Dumm anstellen darf man sich wirklich nicht beim Führerschein machen! Ich kenne jemanden der hat fast 1,5Jahre gebraucht bis er den Führerschein hatte und nach 14Tagen war er schonwieder weg...

Ich denke Führerschein ist wichtiger!!! Bei mir in der Ausbildung war es so das ich jeden Tag ca. 30-40km weit weg mußte. Züge fuhren und dann halt noch ein paar Kilometer zu Fuß oder mitm Fahrrad was sehr schön ist im tiefsten winter um 4.30Uhr früh 
Dann gab es da auch immer Probleme das die Züge erst so Spät anfangen zu fahren das man garnicht vernünftig 5.30Uhr zur Frühschicht erscheinen konnte und demnach immer Länger machen mußte um die 8 Stunden abzusitzen und dann am Schluß noch das glück zu haben sich einen Abzuhetzen den Zug zu schaffen oder noch ne Stunde am Bahnhof abzu*******n!

Ronny


----------



## mrt (6. Januar 2004)

mach Deinen Führerschein und kauf Dir das Bike einfach später.
Beim Bund kann man sowieso keinen Führerschein machen wenn man noch keinen hat. Das war vor Jahren einmal so aber die Zeiten haben sich geändert (aus Kostengründen).

MRT.


----------



## interlock (6. Januar 2004)

scheiß auf den lappen! hab mit 26 immernochkeinen. habs auch nie bereut. man kommt auch überal mit öffendlichen v-mitteln hinn.
außerdem bedenke das der lappen nicht alles ist. dan kommt ein auto und mit dem auto 100e von euro sprittgeld und versicherung.
ne da investiere ich lieber in meine hobbys.

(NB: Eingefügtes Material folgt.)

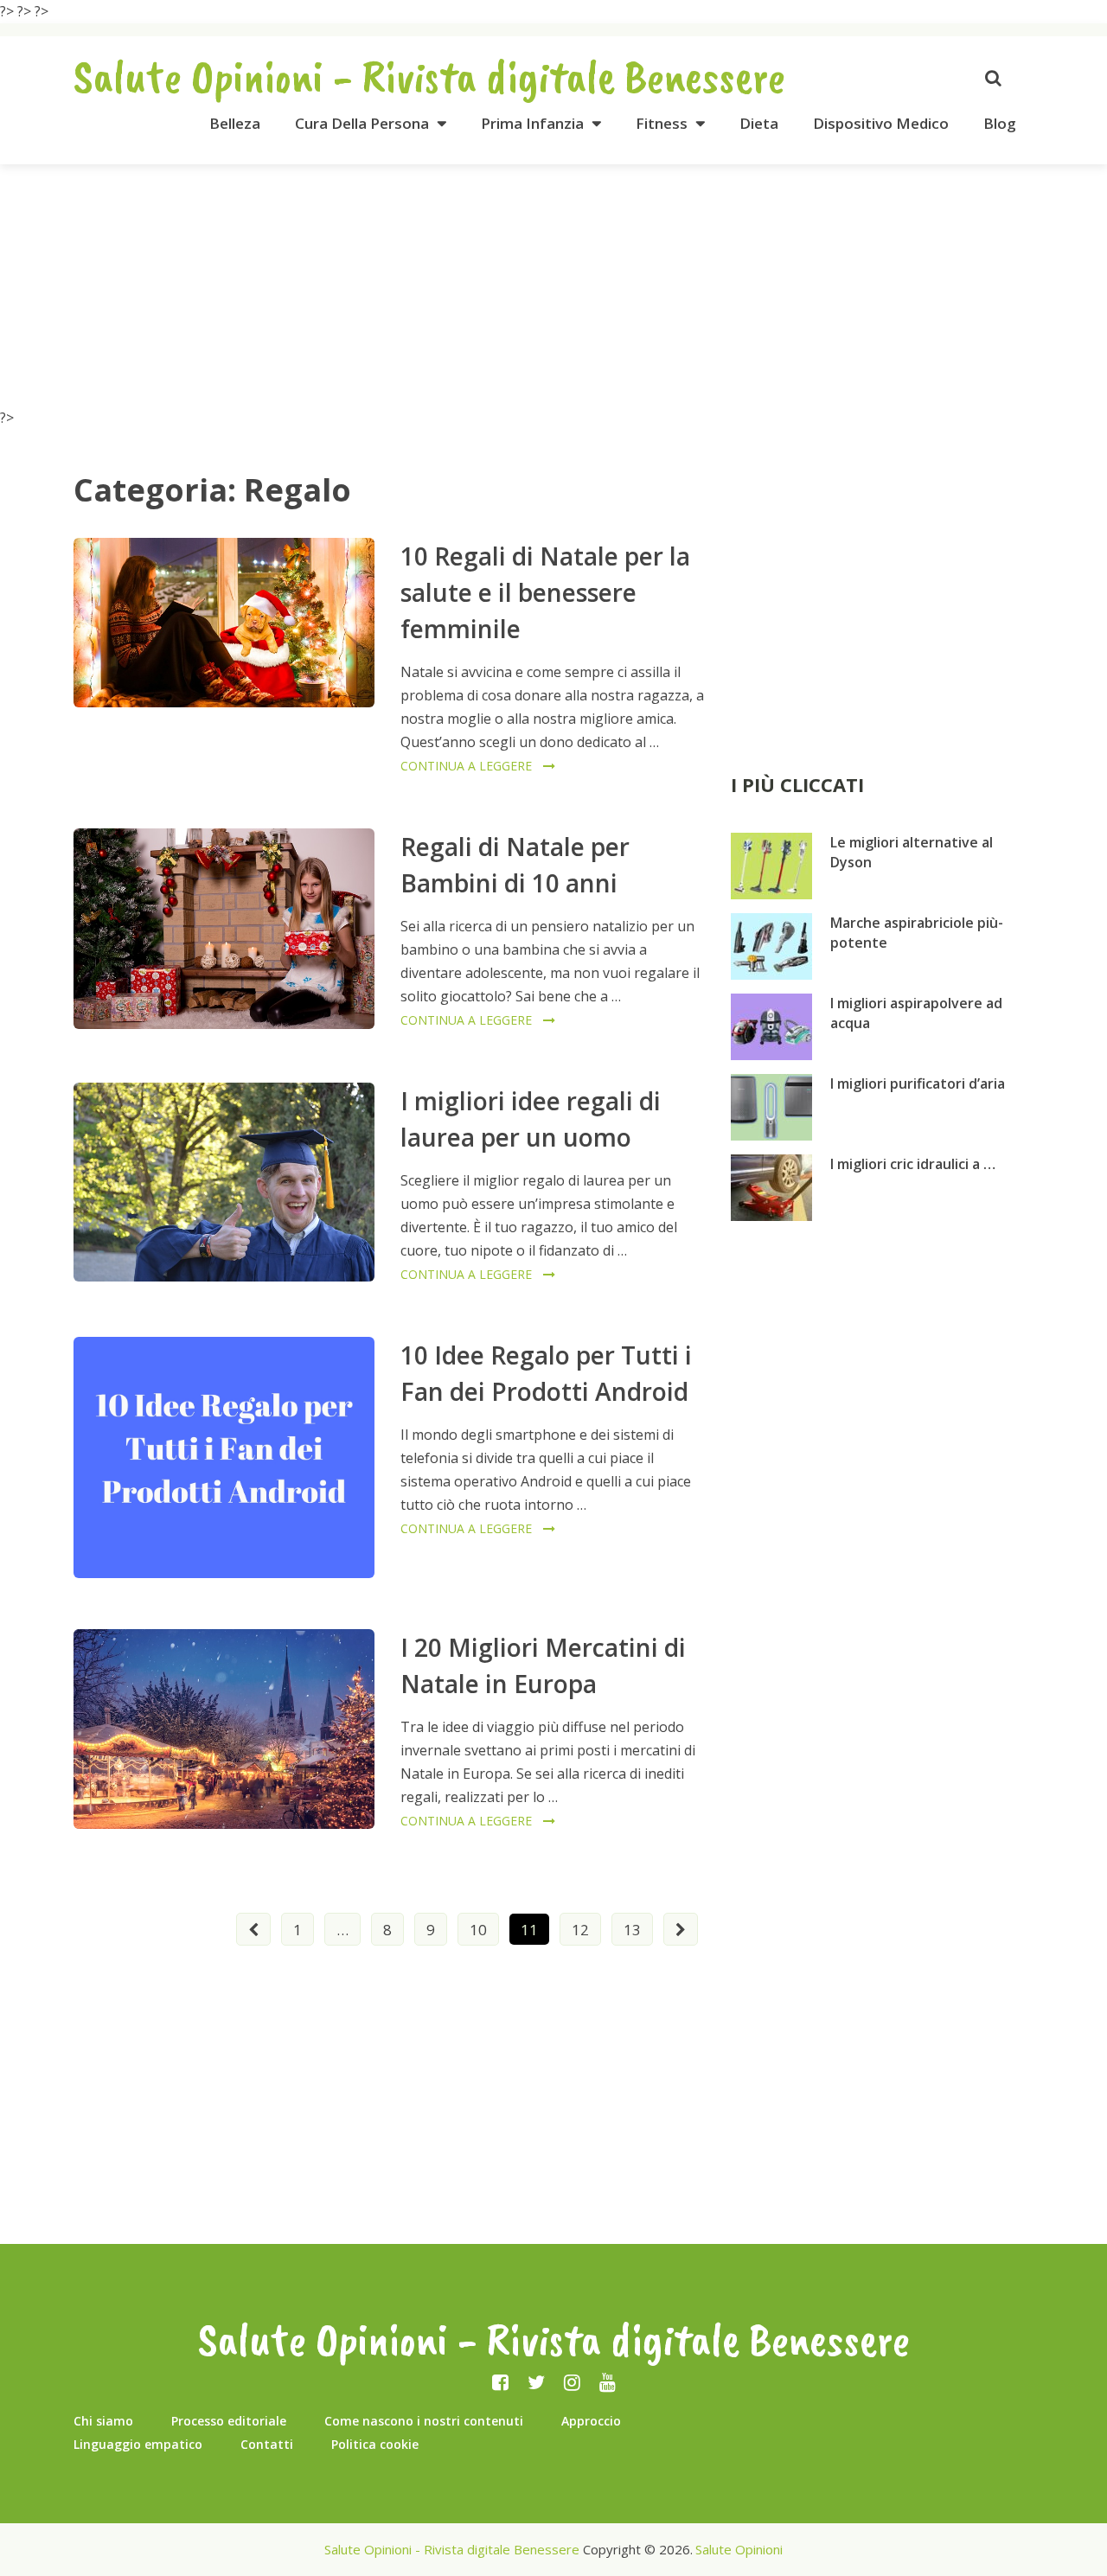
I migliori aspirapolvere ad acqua (916, 1013)
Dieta (758, 123)
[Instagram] (572, 2381)
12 (580, 1930)
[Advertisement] (553, 285)
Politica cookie (375, 2444)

aber da hat jeder eine eigene meinung.


----------



## KAMIkazerider (6. Januar 2004)

ich hatte mich für das trialbike entscheiden, dar meine stadt relativ klein ist....ausserdem war ich etwas zu geizig für nen lappen den ich 3 mal im jahr brauche...den rest der stadt kann ich problemlos mit dem bike erreichen.
und die verkersanbindung ist auch super.


----------



## MTB-News.de




----------



## Bwana (6. Januar 2004)

mein trainer is 35, hat zwar nen führerschein aber kein auto, und wenn er mal eins braucht leiht er sich eins! 
aber, an deiner stelle würd ich auch erstmal nen führerschein machen.


----------



## -=:trialsMAX:=- (6. Januar 2004)

beim Bund kann man nur Führerschein umsonst machen, wenn man irgendwas im Berufsleben mit Autos zu tun hat, dachte ich.

Aber mach erst ma Führerschein, dann kannste immernoch trialbike kaufen.


----------



## biketrialer (6. Januar 2004)

beim bund sparen se auch alles kurz und klein wie überall auch, füherschein und sportfördergruppe kannste mittlerweile als wehrpflichtiger abhacken.....da haste nur noch chancen als zeitsoldat oder so....
toto


----------



## gonzo_trial (6. Januar 2004)

Naja wenn man schon Bund machen will dann sollte man schon mind. 4 Jahr machen also hauptsache sofort länger verpflichten damit der Lohn stimmt...


----------



## frufoor (6. Januar 2004)

Also das mit dem PKW-Führerschein kannste du abhaken.
Zumindest während des Wehrdienstes, außer die schlagen dich für Fahrdienste vor weil du für nichts anderes geignet bist....
Mir haben sie gesagt, ich kann entweder LKW, PKW oder Panzer dort fahren, soll sagen was mir lieber wäre.....
Bin T3 aufgrund von Akne gemustert worden, zählt dort als Hautkrankheit und somit bin ich nur bedingt einsatzfähig.....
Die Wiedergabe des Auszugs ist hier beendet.